EXERCISE AIM:
Return all lines from the listing below in which "using" appears.

TASK DATA:
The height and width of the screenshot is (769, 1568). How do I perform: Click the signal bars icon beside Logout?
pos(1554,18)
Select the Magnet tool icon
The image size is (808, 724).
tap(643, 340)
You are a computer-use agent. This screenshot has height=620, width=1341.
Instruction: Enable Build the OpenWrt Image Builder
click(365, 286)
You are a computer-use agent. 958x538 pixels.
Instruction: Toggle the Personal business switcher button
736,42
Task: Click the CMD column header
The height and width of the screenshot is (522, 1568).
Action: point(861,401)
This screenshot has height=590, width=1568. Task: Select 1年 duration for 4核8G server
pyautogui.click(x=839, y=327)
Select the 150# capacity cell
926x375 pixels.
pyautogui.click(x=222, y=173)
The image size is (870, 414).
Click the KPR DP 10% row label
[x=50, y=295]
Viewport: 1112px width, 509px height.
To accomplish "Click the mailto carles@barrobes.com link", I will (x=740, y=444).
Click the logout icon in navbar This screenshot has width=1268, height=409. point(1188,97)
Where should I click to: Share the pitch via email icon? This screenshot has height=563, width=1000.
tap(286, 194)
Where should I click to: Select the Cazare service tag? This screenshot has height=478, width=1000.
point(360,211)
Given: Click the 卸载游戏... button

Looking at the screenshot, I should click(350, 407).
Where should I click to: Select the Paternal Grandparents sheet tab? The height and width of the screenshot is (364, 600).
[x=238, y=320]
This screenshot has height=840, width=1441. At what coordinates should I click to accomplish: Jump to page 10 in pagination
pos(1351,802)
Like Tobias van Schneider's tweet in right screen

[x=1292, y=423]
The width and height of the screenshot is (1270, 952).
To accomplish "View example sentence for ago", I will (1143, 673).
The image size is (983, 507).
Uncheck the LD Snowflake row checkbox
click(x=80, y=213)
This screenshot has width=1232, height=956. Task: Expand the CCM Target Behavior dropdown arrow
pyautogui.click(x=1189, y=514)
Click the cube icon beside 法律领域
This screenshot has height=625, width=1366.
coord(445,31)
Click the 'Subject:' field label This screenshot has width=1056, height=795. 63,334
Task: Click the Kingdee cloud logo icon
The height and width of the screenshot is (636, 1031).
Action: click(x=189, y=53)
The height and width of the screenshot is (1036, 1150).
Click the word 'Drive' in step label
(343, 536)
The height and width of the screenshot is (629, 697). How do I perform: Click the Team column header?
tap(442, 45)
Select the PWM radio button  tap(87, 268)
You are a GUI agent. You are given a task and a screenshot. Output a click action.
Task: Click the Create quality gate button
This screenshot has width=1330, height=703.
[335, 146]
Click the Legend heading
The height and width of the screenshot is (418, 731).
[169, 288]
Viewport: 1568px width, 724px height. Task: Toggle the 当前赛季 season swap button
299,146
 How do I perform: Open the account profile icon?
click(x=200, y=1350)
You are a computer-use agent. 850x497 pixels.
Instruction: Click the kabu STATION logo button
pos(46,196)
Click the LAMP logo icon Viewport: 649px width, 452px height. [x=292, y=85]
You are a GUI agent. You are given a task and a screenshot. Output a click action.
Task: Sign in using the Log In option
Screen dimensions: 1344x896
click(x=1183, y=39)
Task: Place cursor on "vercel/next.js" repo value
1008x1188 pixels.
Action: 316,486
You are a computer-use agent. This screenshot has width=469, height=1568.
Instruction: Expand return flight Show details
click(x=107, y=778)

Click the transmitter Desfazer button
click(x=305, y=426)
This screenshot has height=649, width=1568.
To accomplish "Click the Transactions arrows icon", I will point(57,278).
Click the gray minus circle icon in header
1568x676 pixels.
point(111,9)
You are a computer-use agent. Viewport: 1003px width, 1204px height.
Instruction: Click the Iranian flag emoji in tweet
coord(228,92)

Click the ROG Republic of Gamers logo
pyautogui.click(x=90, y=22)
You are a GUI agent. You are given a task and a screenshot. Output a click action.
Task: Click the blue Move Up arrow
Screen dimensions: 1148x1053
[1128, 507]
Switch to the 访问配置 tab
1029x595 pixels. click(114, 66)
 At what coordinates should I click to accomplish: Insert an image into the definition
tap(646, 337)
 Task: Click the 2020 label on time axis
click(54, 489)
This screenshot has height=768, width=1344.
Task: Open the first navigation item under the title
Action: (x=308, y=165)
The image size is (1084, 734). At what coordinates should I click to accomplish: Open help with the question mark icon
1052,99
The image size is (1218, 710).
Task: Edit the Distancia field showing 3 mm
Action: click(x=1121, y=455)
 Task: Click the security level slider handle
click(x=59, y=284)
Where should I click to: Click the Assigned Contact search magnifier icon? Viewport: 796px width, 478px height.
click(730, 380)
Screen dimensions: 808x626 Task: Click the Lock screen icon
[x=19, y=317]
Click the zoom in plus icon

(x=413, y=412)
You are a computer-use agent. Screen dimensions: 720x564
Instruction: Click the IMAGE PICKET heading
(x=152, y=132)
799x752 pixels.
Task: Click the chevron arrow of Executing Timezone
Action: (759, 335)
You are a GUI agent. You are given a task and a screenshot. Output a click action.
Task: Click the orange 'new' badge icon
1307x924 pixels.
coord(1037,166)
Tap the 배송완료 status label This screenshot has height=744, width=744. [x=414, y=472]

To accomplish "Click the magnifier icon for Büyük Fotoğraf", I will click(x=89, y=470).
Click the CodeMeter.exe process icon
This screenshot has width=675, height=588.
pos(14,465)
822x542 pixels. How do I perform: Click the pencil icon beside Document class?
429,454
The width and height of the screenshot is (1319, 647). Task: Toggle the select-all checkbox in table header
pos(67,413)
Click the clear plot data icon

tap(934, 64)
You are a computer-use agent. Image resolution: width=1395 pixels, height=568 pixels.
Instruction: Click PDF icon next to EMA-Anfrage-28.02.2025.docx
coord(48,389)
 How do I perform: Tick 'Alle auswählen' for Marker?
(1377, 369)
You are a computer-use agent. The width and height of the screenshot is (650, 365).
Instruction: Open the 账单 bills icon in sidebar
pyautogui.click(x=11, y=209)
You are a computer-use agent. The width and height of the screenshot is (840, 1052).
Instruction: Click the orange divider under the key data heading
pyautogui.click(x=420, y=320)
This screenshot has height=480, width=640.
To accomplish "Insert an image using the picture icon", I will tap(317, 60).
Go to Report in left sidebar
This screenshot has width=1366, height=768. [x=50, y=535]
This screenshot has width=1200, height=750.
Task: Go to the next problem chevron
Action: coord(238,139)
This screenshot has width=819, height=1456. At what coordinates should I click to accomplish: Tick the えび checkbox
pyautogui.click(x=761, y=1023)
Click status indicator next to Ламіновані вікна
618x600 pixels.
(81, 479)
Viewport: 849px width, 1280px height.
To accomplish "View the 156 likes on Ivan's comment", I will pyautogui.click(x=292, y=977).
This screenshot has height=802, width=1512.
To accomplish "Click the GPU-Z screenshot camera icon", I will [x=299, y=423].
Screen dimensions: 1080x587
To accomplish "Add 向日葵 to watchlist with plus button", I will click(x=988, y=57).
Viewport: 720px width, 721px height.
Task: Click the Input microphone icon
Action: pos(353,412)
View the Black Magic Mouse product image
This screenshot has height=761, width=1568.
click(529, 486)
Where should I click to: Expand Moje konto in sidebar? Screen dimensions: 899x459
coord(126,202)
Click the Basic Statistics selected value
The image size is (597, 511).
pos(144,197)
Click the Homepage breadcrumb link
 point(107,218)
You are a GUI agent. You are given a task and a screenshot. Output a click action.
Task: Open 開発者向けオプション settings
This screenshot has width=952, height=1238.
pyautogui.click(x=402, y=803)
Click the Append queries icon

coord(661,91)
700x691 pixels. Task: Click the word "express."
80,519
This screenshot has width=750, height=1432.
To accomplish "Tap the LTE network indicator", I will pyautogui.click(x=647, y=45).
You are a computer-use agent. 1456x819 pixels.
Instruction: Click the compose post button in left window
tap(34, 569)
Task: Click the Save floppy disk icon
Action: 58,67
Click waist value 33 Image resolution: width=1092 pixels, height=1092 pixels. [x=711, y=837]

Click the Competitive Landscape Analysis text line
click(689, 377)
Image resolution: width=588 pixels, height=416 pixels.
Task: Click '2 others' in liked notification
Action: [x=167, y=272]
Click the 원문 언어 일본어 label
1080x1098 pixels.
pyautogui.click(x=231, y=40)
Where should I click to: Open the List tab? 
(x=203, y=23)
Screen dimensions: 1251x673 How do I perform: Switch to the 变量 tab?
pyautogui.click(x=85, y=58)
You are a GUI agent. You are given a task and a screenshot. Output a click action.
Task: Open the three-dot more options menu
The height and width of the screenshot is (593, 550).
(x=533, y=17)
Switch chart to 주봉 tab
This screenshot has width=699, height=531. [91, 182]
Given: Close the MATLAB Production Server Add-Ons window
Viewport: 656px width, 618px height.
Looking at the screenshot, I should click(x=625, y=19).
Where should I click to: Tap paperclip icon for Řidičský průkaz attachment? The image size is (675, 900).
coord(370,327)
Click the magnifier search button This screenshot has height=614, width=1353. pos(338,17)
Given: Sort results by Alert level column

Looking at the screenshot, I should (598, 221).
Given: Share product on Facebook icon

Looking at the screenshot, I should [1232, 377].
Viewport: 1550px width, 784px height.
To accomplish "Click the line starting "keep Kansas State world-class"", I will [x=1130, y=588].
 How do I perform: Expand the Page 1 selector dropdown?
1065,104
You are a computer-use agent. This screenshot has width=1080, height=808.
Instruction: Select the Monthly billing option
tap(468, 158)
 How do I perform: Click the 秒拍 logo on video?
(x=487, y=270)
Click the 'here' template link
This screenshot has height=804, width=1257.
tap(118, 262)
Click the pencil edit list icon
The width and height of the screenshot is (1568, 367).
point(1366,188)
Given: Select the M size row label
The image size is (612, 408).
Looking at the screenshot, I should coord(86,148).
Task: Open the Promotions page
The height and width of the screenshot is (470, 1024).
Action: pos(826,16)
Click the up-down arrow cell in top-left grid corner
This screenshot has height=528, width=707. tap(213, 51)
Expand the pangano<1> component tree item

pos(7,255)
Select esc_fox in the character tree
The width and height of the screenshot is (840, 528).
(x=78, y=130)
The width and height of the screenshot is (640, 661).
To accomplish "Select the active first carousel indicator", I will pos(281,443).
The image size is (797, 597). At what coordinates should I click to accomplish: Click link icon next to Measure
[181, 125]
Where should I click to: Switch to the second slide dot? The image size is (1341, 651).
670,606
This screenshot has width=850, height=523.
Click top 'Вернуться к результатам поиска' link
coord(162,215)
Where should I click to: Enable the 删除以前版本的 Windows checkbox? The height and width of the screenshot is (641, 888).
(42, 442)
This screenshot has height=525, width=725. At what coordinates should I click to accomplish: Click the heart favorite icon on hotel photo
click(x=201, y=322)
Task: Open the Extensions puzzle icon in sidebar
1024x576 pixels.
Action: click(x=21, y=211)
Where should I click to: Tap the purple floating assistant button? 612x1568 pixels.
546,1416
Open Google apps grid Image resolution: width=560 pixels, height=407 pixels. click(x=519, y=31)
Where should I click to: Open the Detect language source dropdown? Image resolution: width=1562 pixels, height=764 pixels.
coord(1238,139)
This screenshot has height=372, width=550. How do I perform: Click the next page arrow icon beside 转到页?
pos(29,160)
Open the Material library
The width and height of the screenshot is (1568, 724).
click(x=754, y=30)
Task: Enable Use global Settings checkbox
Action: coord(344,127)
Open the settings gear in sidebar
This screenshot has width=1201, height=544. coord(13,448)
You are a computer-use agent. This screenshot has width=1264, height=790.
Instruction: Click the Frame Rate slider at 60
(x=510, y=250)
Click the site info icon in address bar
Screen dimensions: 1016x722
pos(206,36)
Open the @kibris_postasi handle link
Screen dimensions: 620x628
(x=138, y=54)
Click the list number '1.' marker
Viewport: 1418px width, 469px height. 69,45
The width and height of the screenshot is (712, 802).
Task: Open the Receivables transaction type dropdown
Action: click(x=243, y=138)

WRITTEN SOLUTION:
Task: Sign in using the Log In option
To accomplish "Insert an image using the picture icon", I will tap(317, 60).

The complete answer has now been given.